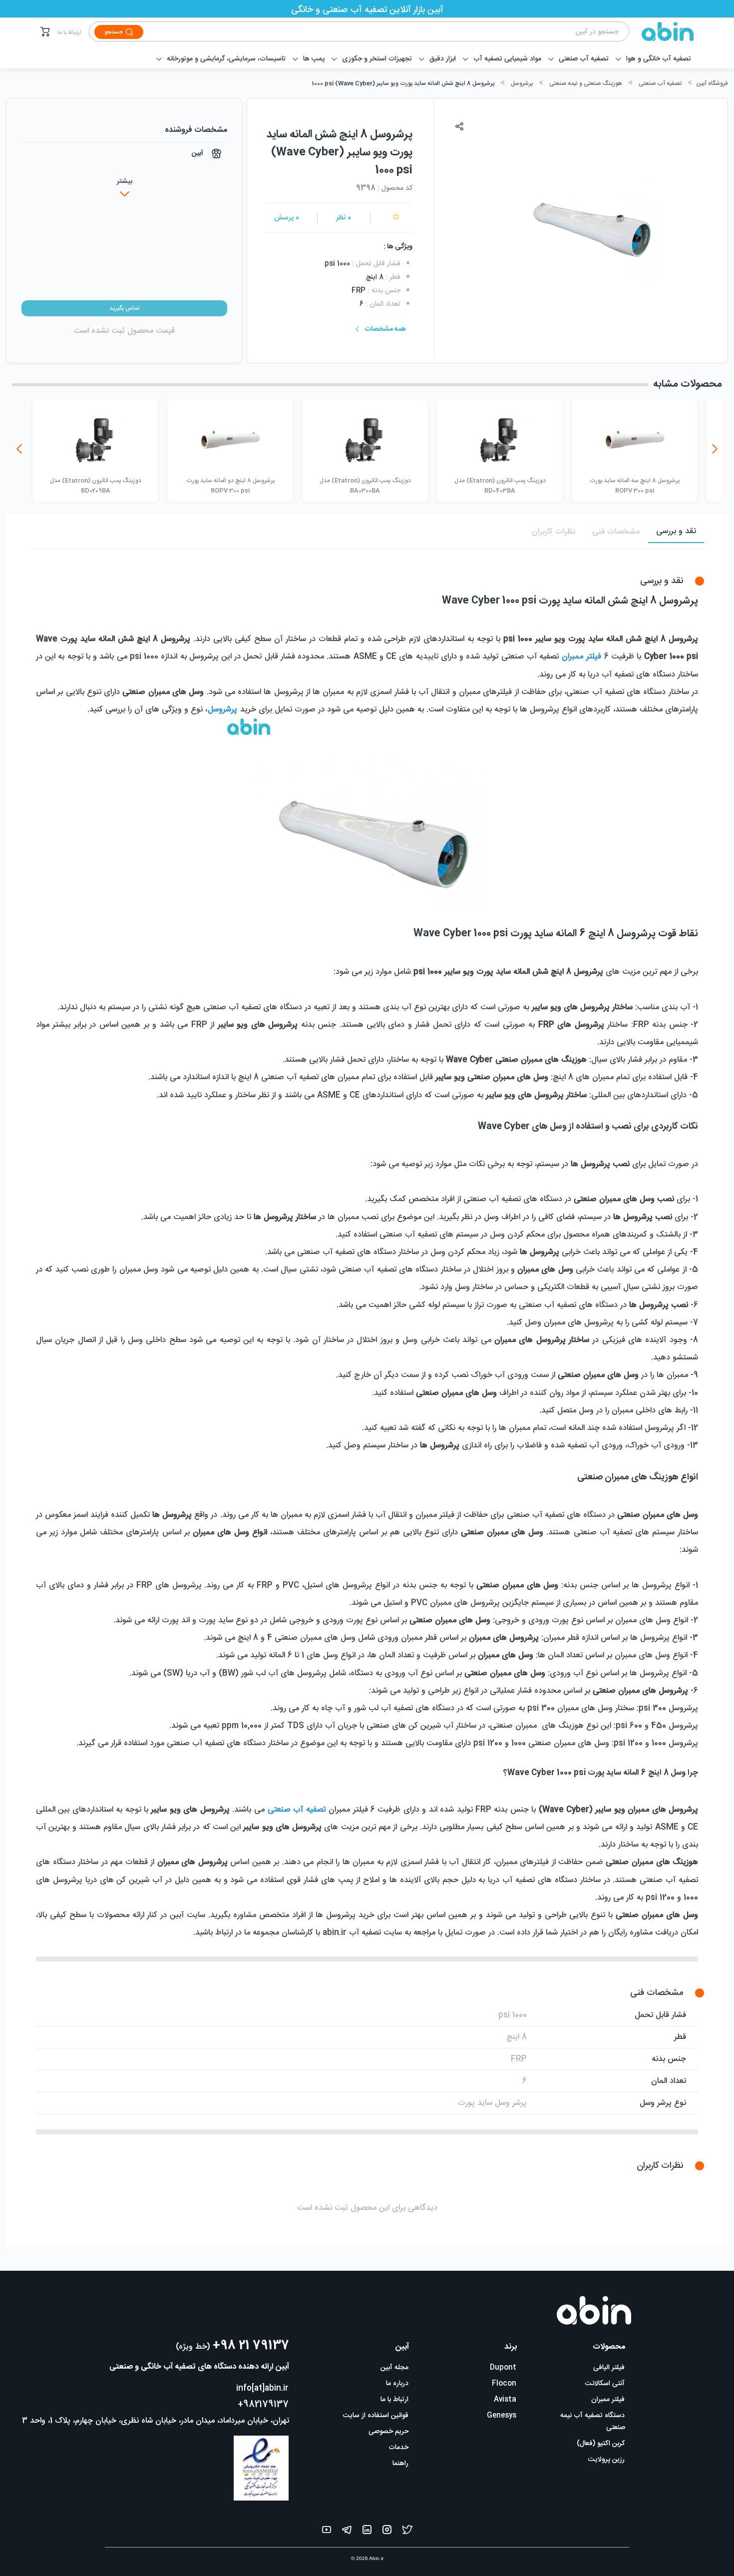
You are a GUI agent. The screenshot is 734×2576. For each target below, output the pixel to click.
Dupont (503, 2368)
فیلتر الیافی (609, 2368)
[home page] (661, 31)
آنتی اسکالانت (605, 2384)
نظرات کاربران (553, 532)
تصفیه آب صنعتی (660, 83)
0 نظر (343, 218)
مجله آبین (394, 2368)
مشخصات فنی (616, 532)
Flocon (504, 2384)
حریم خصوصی (388, 2432)
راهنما (400, 2464)
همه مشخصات (385, 329)
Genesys (501, 2416)
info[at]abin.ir (262, 2388)
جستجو (113, 32)
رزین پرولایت (606, 2460)
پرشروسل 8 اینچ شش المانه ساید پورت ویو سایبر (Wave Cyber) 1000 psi (403, 83)
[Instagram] (387, 2532)
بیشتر (124, 181)
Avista (505, 2400)
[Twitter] (407, 2532)
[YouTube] (327, 2532)
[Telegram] (347, 2532)
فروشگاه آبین (712, 83)
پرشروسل (522, 83)
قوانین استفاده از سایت (375, 2416)
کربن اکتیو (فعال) (601, 2444)
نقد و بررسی (676, 531)
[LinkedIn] (367, 2532)
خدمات (398, 2448)
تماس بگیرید (124, 308)
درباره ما (397, 2384)
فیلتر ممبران (608, 2400)
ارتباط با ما (69, 32)
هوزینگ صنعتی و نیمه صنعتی (585, 83)
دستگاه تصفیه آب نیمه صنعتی (592, 2422)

### Problem requirements
Search the material above for "نیمه". Pull out each line where it shows up.

### Written solution
هوزینگ صنعتی و نیمه صنعتی (585, 83)
دستگاه تصفیه آب نیمه صنعتی (592, 2422)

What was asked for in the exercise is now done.